In an age of technological improvement, history seems no longer solely to be found in books and documents in archives, museums, universities and other traditional institutions. We have reached a moment when most people in the Western world have a computer with connection to the internet which they know how to use. This instrument is relatively new to historians, but could prove a very useful tool when mastered. This is the reason why Daniel Cohen and Roy Rosenzweig have written their book, Digital history. A guide to gathering, preserving, and presenting the past on the web, to instruct historians about the uses of the web for online historical work, which, very fittingly, is fully accessible online.
The sixth chapter, titled ‘Collecting history online’, is mainly about the ways to use the web to collect information for your historical research and why you should be encouraged to do that. We all turn to social media when something happens in the world. A great example given by Cohen and Rosenzweig is 9/11 when blogs where flooded with comments and newspages were continuously updated. These are a rich source of information on the impact of the event on individual people and on the unfolding of the incident and it’s aftermath.
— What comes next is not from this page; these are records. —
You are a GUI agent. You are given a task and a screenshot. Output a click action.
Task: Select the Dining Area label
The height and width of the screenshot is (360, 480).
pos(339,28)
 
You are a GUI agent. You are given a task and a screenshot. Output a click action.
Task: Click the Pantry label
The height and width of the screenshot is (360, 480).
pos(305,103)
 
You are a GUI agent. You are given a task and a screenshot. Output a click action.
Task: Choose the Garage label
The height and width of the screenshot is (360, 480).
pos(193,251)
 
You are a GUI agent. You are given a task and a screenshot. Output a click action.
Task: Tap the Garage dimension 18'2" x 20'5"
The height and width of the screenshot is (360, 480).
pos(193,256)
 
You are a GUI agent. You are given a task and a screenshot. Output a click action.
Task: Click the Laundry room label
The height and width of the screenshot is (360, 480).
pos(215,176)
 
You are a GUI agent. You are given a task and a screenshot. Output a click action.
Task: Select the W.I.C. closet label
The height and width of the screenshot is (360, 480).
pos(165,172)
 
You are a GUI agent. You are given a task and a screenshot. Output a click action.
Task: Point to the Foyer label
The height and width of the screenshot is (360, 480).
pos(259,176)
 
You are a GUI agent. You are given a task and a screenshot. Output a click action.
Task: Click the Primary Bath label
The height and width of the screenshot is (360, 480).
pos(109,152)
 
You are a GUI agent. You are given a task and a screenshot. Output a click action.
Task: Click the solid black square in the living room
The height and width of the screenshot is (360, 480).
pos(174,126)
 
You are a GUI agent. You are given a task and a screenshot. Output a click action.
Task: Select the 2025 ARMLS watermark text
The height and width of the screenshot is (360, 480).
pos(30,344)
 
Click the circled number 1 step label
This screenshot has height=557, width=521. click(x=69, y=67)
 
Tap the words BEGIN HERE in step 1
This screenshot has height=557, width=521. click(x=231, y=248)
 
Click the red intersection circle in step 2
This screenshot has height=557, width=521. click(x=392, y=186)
However, as articles get updated and rewritten, the previous version gets lost and blogs also disappear when the owner stops his project. Therefore these websites should be stored in a digital archive.
It gets far more interesting when the authors encourage historians to collect information through individual contributions on the web and give tips how to get the best results. I really agree with their opinion that people should participate in discussions about history. History should not be something that’s only told by professionals. Everyone must be invited to participate and tell their stories and discuss how they think about the way history is being told. The past gets more interesting when it becomes a more personal matter. The contributions have multiple uses. Firstly it gives people a place to tell their story, to make sure it is passed on. Historians can use this to create new insights about historical events. Secondly, when you yourself take part in an activity instead of passively seeing it, you become more engaged. This generally leads to a better understanding of the past.
In the United States, there are a lot of institutions and project which have a site where they encourage people to tell their story. The subjects vary from World War II to Yiddish language and Jewish culture. A Dutch website which collects personal history isn’t that easily found. The Anne Frank Museum is one of the few museums which offers a guestbook on their site where visitors can write about their experience of the museum. Other websites however from museums like the Rijksmuseum and the Amsterdam Museum lack such a feature. The reason behind this might be the fact that the Rijksmuseum displays a collection which covers a great period. As Cohen and Rosenzweig noted, a broad topic “fails to excite any discernable cohort”.
After searching for a bit I did find a site, from the Florence Nightingale Institute, where they ask about your experience. It’s written in quite small letters at several places on the homepage. However, before you can upload your contribution, you have to make an account and you have to log in. This is one of the points Cohen and Rosenzweig mention when they talk about things which you should not do when you want to encourage contribution. It makes it more difficult and less attractive for people to upload their story. An open forum, where you can freely post without the necessity to make an account, is more suitable. The option to stay anonymous is also recommended since not everyone likes it when their names show up on the internet.
Digital history is a recommendation to historians who would like to know more about the applications of the web for their projects. A lot of things they mention might be quite obvious for history students. Dating from 2006, the newest inventions on the web and the options available through applications on smartphones are not mentioned. Thus it might be a good idea to write a new updated version of the chapter. But even though the chapter, and perhaps the whole book, is a bit dated, it might still be a valuable starting point for historians who want to know more about Digital History and its uses.